_Source data:_

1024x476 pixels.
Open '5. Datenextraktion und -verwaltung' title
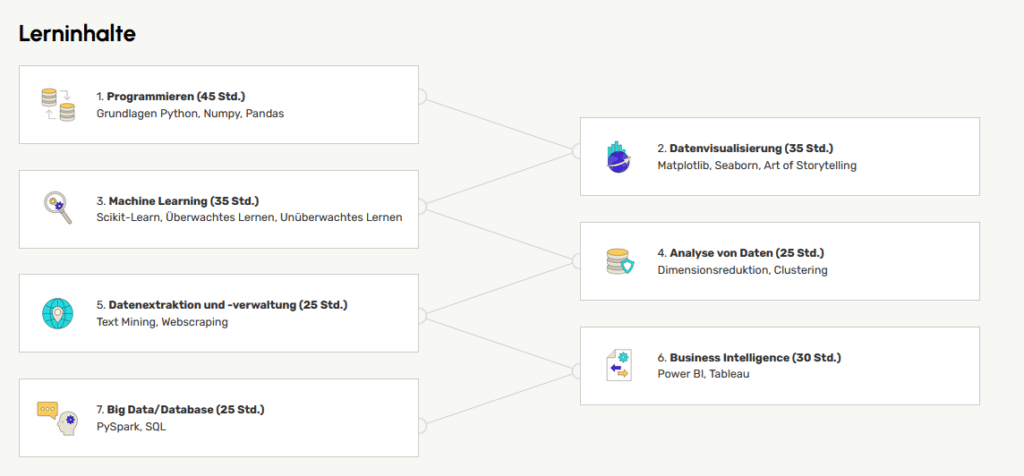coord(221,305)
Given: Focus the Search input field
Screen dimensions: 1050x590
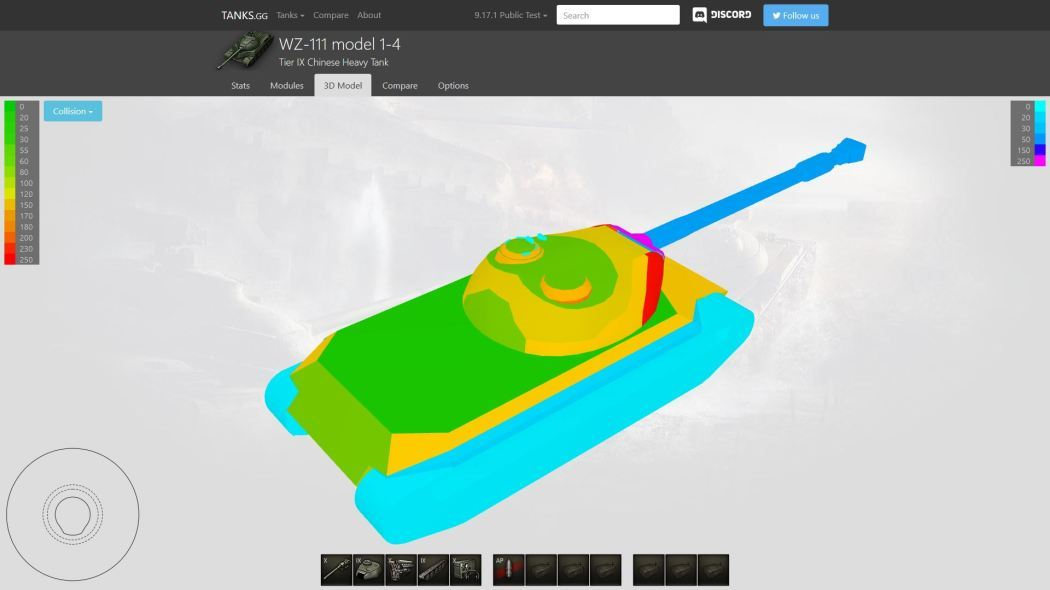Looking at the screenshot, I should point(618,15).
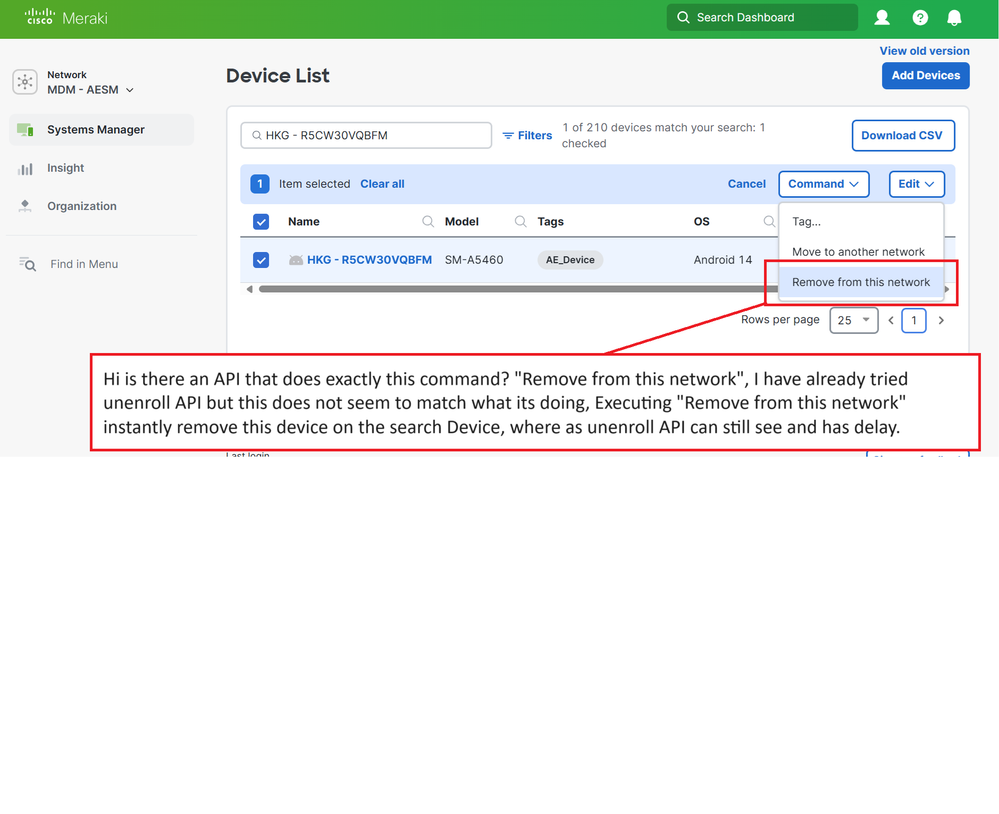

_What is needed:_ From start to finish, output the listing exactly, but omit its pictures.

_Answer section:_
1024x476 pixels.
Open '5. Datenextraktion und -verwaltung' title
coord(221,305)
Given: Focus the Search input field
Screen dimensions: 1050x590
Looking at the screenshot, I should point(618,15).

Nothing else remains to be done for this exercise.